Stored data entries
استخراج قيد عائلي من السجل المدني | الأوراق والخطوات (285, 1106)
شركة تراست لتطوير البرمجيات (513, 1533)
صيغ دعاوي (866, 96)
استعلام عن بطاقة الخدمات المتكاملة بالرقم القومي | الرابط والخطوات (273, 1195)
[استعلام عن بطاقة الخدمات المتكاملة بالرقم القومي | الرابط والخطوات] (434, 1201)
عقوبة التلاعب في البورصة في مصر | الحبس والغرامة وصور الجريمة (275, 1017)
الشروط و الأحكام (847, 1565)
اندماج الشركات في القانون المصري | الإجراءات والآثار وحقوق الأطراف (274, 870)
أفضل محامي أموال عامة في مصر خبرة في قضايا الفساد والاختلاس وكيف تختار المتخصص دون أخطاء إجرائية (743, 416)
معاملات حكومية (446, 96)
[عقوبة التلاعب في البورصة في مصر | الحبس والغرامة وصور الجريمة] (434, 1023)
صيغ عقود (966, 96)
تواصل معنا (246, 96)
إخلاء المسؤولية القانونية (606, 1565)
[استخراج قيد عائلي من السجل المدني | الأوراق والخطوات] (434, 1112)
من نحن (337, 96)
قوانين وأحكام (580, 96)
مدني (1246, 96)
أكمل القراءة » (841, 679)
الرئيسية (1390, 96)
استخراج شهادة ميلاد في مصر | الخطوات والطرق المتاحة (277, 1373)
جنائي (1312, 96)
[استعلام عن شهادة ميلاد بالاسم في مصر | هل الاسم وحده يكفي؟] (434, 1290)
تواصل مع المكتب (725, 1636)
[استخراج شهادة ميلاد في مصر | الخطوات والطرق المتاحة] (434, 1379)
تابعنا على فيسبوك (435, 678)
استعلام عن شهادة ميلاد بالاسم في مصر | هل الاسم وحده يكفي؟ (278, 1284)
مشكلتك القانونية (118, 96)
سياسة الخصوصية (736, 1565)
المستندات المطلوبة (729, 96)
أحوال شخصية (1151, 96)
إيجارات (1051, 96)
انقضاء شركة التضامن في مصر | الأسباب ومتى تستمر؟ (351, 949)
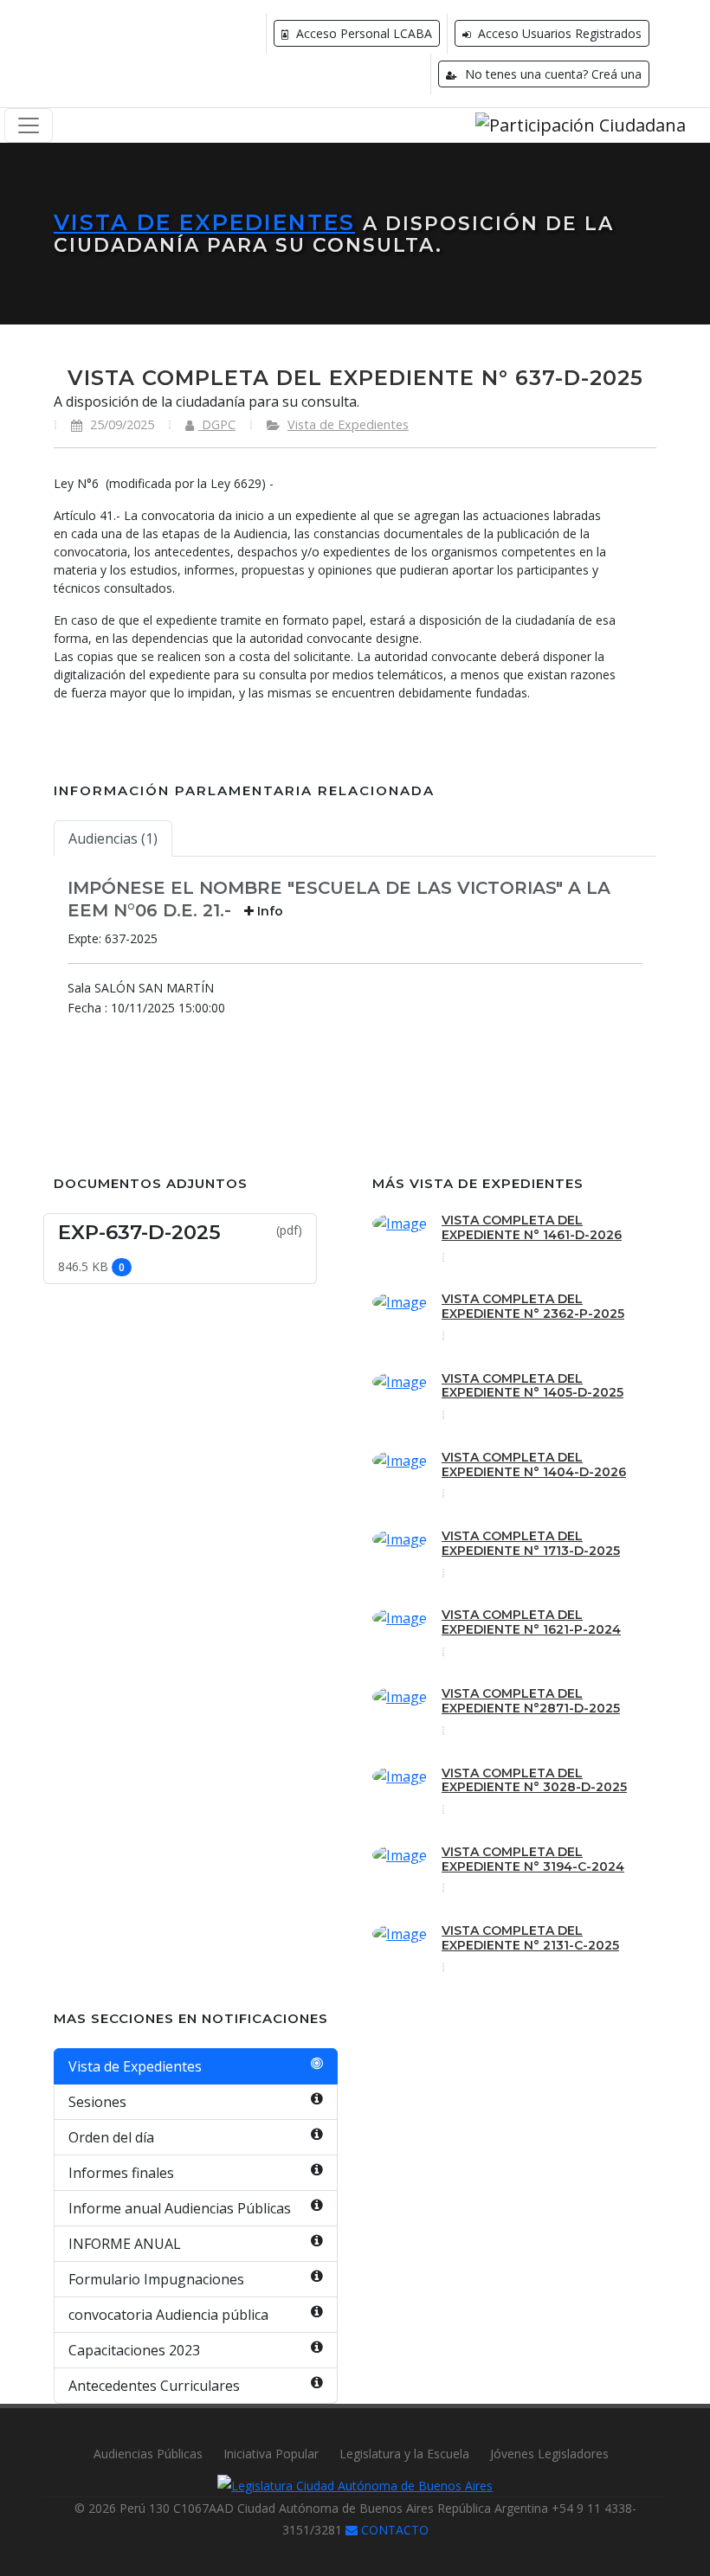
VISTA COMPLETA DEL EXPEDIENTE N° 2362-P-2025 (533, 1306)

> [PROBLEM]: Would you print exactly, and only, the lines of the data above from the line with "أفضل محامي أموال" through the line with "انقضاء شركة التضامن", inclusive?

> [RESPONSE]:
أفضل محامي أموال عامة في مصر خبرة في قضايا الفساد والاختلاس وكيف تختار المتخصص دون أخطاء إجرائية (743, 416)
معاملات حكومية (446, 96)
[عقوبة التلاعب في البورصة في مصر | الحبس والغرامة وصور الجريمة] (434, 1023)
صيغ عقود (966, 96)
تواصل معنا (246, 96)
إخلاء المسؤولية القانونية (606, 1565)
[استخراج قيد عائلي من السجل المدني | الأوراق والخطوات] (434, 1112)
من نحن (337, 96)
قوانين وأحكام (580, 96)
مدني (1246, 96)
أكمل القراءة » (841, 679)
الرئيسية (1390, 96)
استخراج شهادة ميلاد في مصر | الخطوات والطرق المتاحة (277, 1373)
جنائي (1312, 96)
[استعلام عن شهادة ميلاد بالاسم في مصر | هل الاسم وحده يكفي؟] (434, 1290)
تواصل مع المكتب (725, 1636)
[استخراج شهادة ميلاد في مصر | الخطوات والطرق المتاحة] (434, 1379)
تابعنا على فيسبوك (435, 678)
استعلام عن شهادة ميلاد بالاسم في مصر | هل الاسم وحده يكفي؟ (278, 1284)
مشكلتك القانونية (118, 96)
سياسة الخصوصية (736, 1565)
المستندات المطلوبة (729, 96)
أحوال شخصية (1151, 96)
إيجارات (1051, 96)
انقضاء شركة التضامن في مصر | الأسباب ومتى تستمر؟ (351, 949)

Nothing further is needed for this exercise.